**Tekstfragment**
De projectgroep stelt voor de opzet van een concessie te kiezen omdat gemeenten het faciliteren van elektrisch rijders primair zien als een zaak van de markt. Alleen op die manier kan elektrisch rijden duurzaam uitgroeien tot een volwaardig alternatief, ter verbetering van luchtkwaliteit en klimaat. Gemeenten zullen willen bijdragen aan een opzet waarbij de markt zelf de elektrische rijder kan faciliteren in de openbare ruimte.
3.2 Gunningsmodel Gunningscriterium is de laaddienstprijs voor de gebruiker in kWh. Afhankelijk van de financiering die door de gemeenten vooraf beschikbaar wordt gesteld, wordt de kWh prijs, ofwel laaddienstprijs bepaald. Hoe lager de prijs, hoe goedkoper de totale concessie en hoe goedkoper het laden voor gebruikers.Het concessiemodel houdt de mogelijkheid voor regionale of gemeentelijke verschillen in prijsbeleid. Twee pakketten De laaddienstprijs die marktpartijen bieden is (mede‐) afhankelijk van twee variabelen: de financiële steun die zij vanuit de gemeenten of regio’s ontvangen en de vrijheid die zij van gemeenten krijgen
6
over het type laadpunt dat zij mogen plaatsten in de gemeente. Op basis van deze twee variabelen zijn er twee pakketten voor gemeenten opgesteld waartussen zij kunnen kiezen.
Pakket A Eisen Binnen pakket A plaatst de Concessiehouder uitsluitend Openbare Oplaadobjecten met twee Oplaadpunten. Inschrijvers geven een Laaddienstprijs op voor het plaatsen en Exploiteren van de Openbare Oplaadobjecten, met inachtneming van alle in deze Concessieleidraad beschreven uitgangspunten. De Concessiehouder kan met deze Laaddienstprijs de kosten voor het uitvoeren van de Concessie terug verdienen. Bijdrage De verwachting is dat de Laaddienstprijs in pakket A, zonder bijdrage aan het Openbare Oplaadobject niet betaalbaar is voor de gebruiker. Daarom worden binnen pakket A verschillende Laaddienstprijzen opgevraagd, afhankelijk van de bijdrage die vooraf door een gemeente (middels gebruik van bijvoorbeeld regionale of nationale financiering) wordt gedaan. De Laaddienstprijzen worden gevraagd op basis van €1000,00 €2000,00 €3000,00 en €4500,00 bijdrage. Rol gemeente De gemeente neemt een verkeersbesluit voor twee parkeerplaatsen per Oplaadobject, maar kan er voor kiezen om in eerste instantie 1 parkeerplaats voor openbaar opladen in te richten. Bij een tweede aanvraag binnen 300 meter, een verbruik hoger dan 4000 kWh per jaar of bij klachten over de beschikbaarheid de laaddienst zal in ieder geval een tweede parkeerplaats worden ingericht. Pakket B Eisen Binnen pakket B worden geen eisen gesteld aan het aantal Oplaadpunten per Oplaadobject. Het staat de Concessiehouder binnen dit pakket vrij om te kiezen voor openbaar Oplaadobject met 1 of 2 Oplaadpunten. Inschrijvers worden gevraagd één Laaddienstprijs op te geven, onafhankelijk van de keuze of een Oplaadobject met 1 of 2 Oplaadpunten wordt geplaatst. Bijdrage Binnen pakket B worden tevens Laaddienstprijzen opgevraagd, afhankelijk van de bijdrage die vooraf door een gemeente (middels gebruik van bijvoorbeeld regionale of nationale financiering) wordt gedaan. De Laaddienstprijzen worden voor gevraagd op basis van €0,00, €1000,00, €2000,00 en €3000,00 bijdrage. Rol gemeente De gemeente neemt, afhankelijk van het type Oplaadobject dat de Concessieverlener gaat plaatsen een verkeersbesluit voor een of twee parkeerplaatsen per Oplaadobject, maar kan er voor kiezen om in eerste instantie 1 parkeerplaats voor openbaar opladen in te richten. Bij meer aanvragen, een verbruik hoger dan 3000 kWh per jaar of bij klachten over de beschikbaarheid de laaddienst zal de tweede parkeerplaats worden ingericht.

**Opdracht 1**
Bewerk in de lijst het deel dat opent met de regel met "Task: Click the browser address bar URL" en doorloopt tot het einde van de lijst. Geef dat deel opnieuw weer, met elke "Task" vervangen door "Taak" en al het overige ongewijzigd.

**Datasetregels**
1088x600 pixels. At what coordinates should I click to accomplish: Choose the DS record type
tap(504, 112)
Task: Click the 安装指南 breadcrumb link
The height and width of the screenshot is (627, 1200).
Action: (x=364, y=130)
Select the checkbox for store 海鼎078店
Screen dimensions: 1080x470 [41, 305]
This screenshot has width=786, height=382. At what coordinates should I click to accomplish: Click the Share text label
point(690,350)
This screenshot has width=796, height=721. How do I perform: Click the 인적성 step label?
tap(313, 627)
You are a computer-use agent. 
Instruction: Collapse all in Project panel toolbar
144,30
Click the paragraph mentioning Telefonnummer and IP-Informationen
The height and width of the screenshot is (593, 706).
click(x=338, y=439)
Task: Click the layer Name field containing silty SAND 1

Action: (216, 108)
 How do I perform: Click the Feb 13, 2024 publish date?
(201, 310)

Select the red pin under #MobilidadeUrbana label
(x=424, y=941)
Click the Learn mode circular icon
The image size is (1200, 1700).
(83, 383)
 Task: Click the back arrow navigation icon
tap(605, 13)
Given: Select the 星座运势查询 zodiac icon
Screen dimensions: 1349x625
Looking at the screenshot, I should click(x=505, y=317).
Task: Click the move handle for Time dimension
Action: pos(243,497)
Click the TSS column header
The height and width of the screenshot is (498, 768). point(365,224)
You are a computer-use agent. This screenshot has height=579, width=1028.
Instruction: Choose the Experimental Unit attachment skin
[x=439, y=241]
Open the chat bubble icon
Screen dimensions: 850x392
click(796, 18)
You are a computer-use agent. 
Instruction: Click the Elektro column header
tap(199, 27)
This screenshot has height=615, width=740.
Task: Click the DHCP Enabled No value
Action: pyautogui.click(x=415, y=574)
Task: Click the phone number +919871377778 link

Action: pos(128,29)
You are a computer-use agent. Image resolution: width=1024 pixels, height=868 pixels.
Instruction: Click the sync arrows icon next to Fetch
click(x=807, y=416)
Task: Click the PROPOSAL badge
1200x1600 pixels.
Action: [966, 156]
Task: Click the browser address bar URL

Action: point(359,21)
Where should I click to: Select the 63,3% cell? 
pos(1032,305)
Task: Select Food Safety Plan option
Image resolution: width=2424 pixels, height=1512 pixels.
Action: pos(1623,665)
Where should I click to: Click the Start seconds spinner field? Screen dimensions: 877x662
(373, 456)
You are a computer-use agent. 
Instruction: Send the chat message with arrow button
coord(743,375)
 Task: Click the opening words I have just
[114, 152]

**Opdracht 2**
Boven welk jaarverbruik wordt volgens het tekstfragment binnen pakket B de tweede parkeerplaats ingericht?

**Uitgewerkt antwoord 1**
Taak: Click the browser address bar URL

Action: point(359,21)
Where should I click to: Select the 63,3% cell? 
pos(1032,305)
Taak: Select Food Safety Plan option
Image resolution: width=2424 pixels, height=1512 pixels.
Action: pos(1623,665)
Where should I click to: Click the Start seconds spinner field? Screen dimensions: 877x662
(373, 456)
You are a computer-use agent. 
Instruction: Send the chat message with arrow button
coord(743,375)
 Taak: Click the opening words I have just
[114, 152]

**Uitgewerkt antwoord 2**
Boven 3000 kWh per jaar.